(Collection entries)

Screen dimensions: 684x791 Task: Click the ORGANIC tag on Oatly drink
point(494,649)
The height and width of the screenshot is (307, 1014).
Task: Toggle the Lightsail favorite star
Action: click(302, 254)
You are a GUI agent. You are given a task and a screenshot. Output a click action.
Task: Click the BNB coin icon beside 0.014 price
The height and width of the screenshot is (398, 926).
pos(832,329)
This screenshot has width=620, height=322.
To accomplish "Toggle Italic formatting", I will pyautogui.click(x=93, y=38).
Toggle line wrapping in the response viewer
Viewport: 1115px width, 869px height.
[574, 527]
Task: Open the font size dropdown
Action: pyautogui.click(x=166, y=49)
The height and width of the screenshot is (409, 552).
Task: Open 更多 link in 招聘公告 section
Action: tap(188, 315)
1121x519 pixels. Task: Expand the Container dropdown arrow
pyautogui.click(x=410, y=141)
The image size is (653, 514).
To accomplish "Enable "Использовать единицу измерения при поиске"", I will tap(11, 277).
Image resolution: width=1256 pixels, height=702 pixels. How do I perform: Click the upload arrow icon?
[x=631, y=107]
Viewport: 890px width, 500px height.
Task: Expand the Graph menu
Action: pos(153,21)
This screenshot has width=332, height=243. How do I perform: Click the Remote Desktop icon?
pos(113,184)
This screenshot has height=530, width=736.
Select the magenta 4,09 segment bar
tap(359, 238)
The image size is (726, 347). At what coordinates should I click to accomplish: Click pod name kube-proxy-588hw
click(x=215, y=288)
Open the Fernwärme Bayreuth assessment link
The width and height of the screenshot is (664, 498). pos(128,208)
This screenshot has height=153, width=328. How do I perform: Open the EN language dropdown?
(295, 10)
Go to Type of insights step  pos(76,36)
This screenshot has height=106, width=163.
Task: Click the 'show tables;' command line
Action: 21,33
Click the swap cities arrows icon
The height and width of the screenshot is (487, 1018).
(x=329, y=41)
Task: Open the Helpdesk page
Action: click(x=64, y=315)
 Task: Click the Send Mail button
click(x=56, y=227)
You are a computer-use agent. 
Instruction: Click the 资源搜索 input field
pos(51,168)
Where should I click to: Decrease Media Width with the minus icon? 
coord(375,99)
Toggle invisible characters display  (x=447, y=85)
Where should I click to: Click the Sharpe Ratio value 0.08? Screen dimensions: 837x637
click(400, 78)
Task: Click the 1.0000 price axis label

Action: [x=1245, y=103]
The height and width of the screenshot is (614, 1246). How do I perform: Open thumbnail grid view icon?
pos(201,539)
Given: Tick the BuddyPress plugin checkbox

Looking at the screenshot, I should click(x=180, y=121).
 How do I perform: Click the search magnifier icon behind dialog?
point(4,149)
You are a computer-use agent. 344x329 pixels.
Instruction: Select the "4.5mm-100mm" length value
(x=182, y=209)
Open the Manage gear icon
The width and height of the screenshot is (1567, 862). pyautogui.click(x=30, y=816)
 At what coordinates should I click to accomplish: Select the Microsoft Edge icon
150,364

Description of the task: From the data above, report how many lines hold the word "will", answering with the number by itself.

Answer box: 2